King dit à longueur d’interviews qu’il a découvert la littérature avec des auteurs comme George Orwell ou Aldous Huxley, avant de dévorer Alan Sillitoe, écrivain populaire proche du mouvement des Angry young men dont les principaux romans, Samedi soir et dimanche matin et La solitude du coureur de fond, ont été adaptés à l’écran par Karel Reisz et Tony Richardson, soit, avec Richard Lester, les cinéastes les plus connus du Free cinema anglais. Sillitoe et Richard Allen, qui demeure son maître.
Sillitoe avait les mêmes préoccupations que King, la jeunesse de la classe ouvrière et ses efforts désespérés pour s’affranchir d’une destinée prévisible.
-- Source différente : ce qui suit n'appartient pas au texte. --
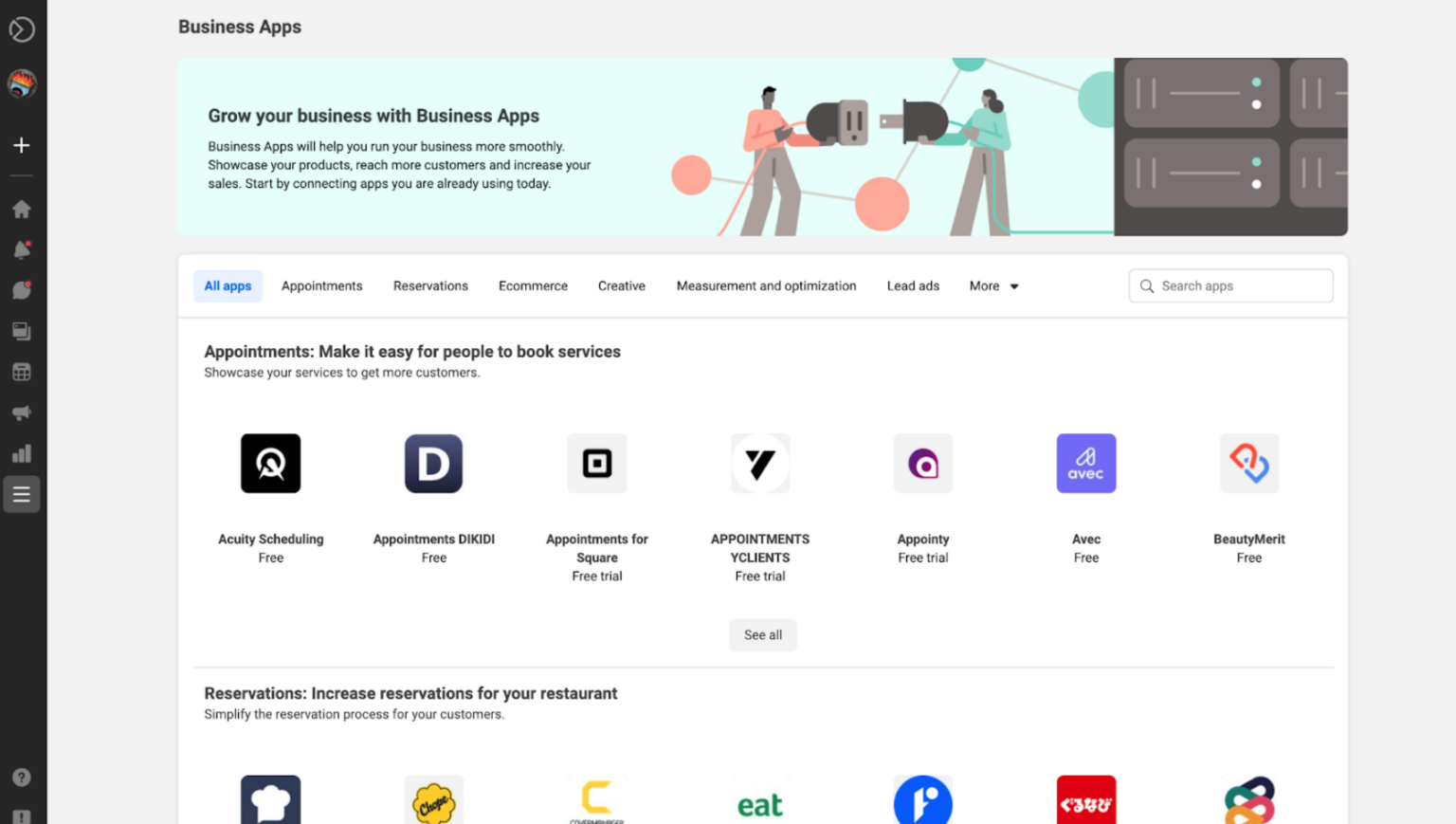Create new content with the plus icon
1456x824 pixels.
[x=21, y=145]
Il écrivait aussi en témoin, pas en esthète, et n’était pas non plus un amateur de coquetteries littéraires.
D’Orwell, il retient le parti pris pour la classe ouvrière, contre la bourgeoisie libérale ou autoritaire, et se nourrit de la même passion pour la vérité ; une vérité de plus en plus masquée et contrefaite par les marchands, les médias et les agents du pouvoir qui ont tout intérêt à brouiller les cartes et à laisser le flou s’installer et les repères se brouiller.
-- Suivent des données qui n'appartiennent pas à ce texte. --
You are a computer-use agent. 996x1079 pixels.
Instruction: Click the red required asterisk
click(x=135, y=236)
Human punk et Skinheads, parus respectivement en 2003 et 2012, braquent les projecteurs sur ces deux mouvements de la jeunesse populaire si dissemblables en apparence. En apparence seulement, même si les punks s’attaquaient de front à l’establishment et vomissaient la culture officielle autant que les utopies hippies envolées dans l’éther. Ils étaient de farouches partisans d’un retour aux sources d’un rock’n’roll fruste et sincère, loin des impasses amphigouriques du rock progressif. Demandez à Johnny Rotten, né Lydon, comment il lui arrivait de faire le coup de poing dans les enceintes de Highbury Park, du temps où il supportait Arsenal. Comme Orwell, les punks étaient à la recherche de la vérité et plaçaient au-dessus de tout la sincérité, maudissant les artisans du faux, qu’ils soient politiciens, publicitaires ou spin doctors.
Dans Skinheads, King imagine un ancien skin parvenu à la cinquantaine et qui a ouvert une compagnie de taxis où il embauche tous les jeunes paumés ayant grandi comme lui dans la haine, la bagarre et l’alcool. Terry English, c’est son nom, réfléchit sur son passé et se remémore ces étés de la fin des années 60 où il est devenu un skinhead. Malade, il s’investit corps et âme dans la rénovation d’un bistrot qui a marqué son adolescence, là où le juke-box passait du rock steady et du ska : Desmond Dekker, Prince Buster, Jimmy Cliff ou Laurel Aitken. C’était bien avant le reggae, Bob Marley, les rastas et le retour en Afrique sous l’aile du dieu vivant Haïlé Sélassié. Non, une musique simple et carrée pour voyous. En dehors de ça, on pouvait sélectionner Slade, le groupe de Noddy Holder, ou Sweet et son « Ballroom Blitz ».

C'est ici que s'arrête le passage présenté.